*EXERCISE GOAL:* If a line of the records contains the word "screenshot", list it.

(Data entries)

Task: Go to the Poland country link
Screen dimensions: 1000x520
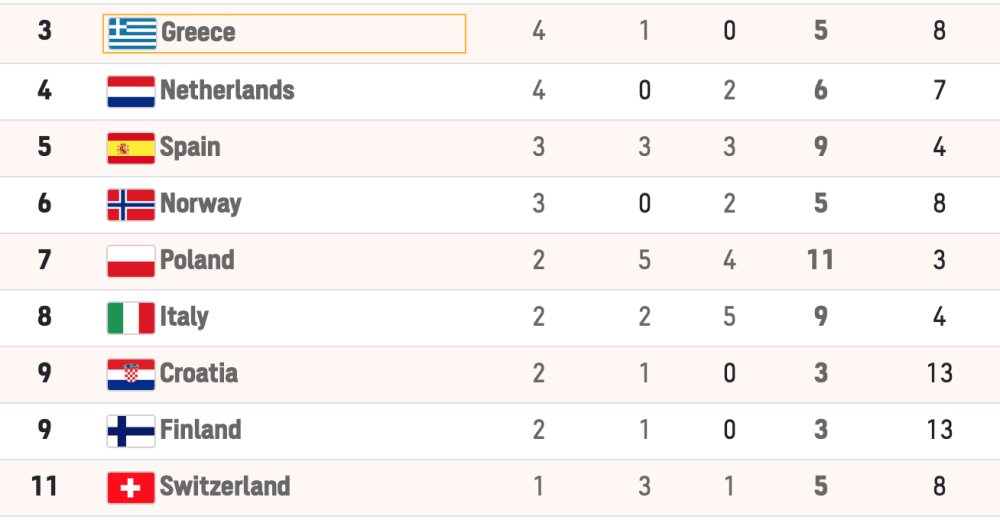Action: click(x=197, y=260)
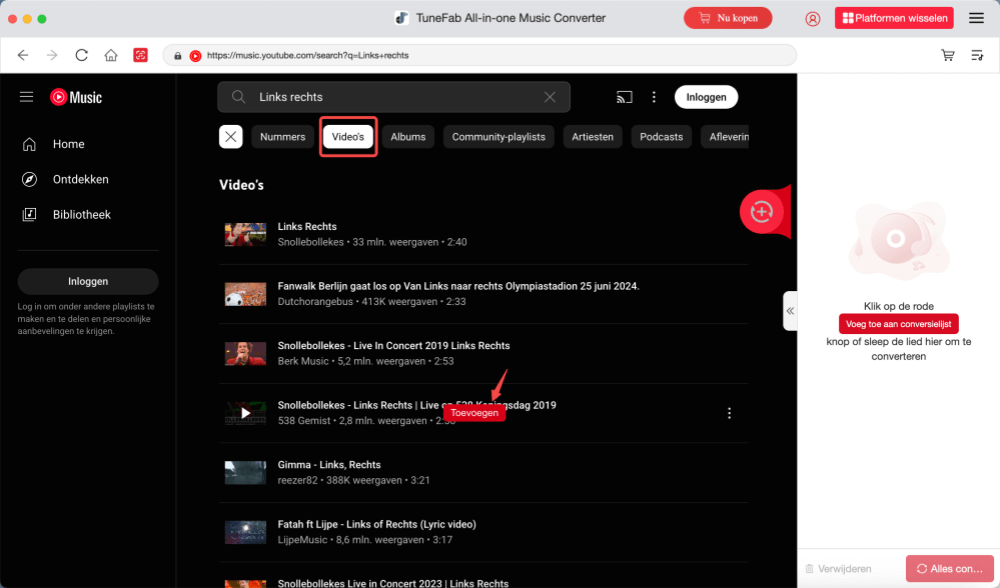
Task: Click the browser back arrow
Action: click(x=22, y=55)
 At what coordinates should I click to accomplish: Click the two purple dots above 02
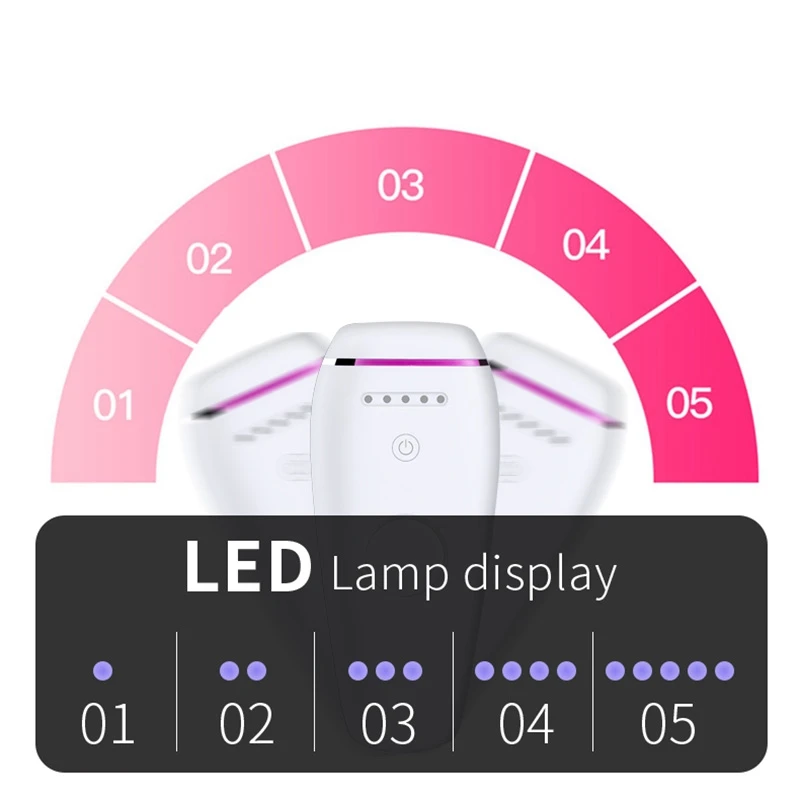coord(243,670)
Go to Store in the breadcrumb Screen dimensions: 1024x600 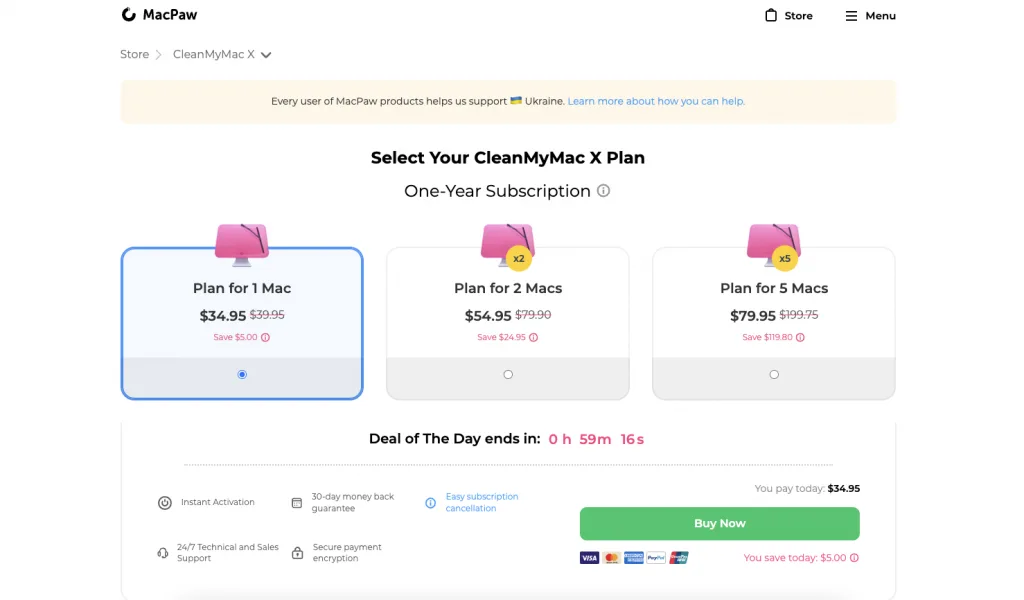click(x=135, y=54)
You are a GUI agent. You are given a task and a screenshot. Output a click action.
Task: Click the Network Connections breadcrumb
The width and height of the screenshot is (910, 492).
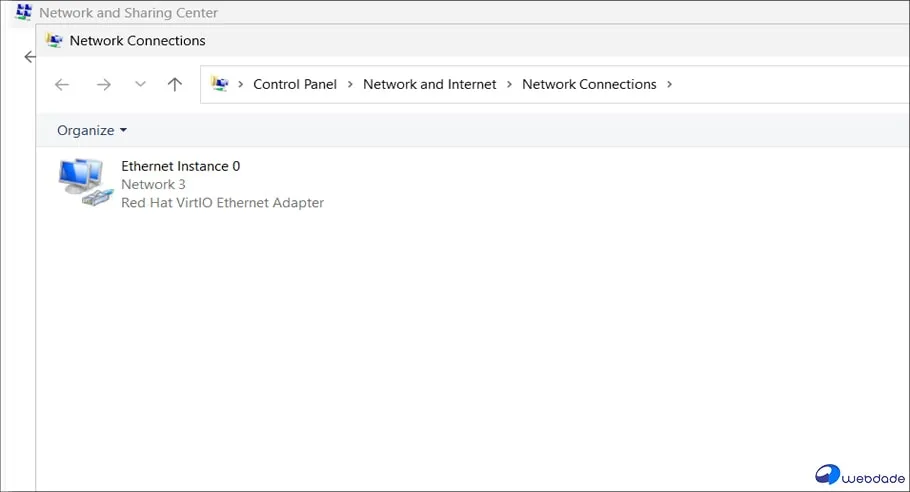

*TASK ANSWER:*
You are a GUI agent. You are given a task and a screenshot. Output a click action.
The width and height of the screenshot is (910, 492).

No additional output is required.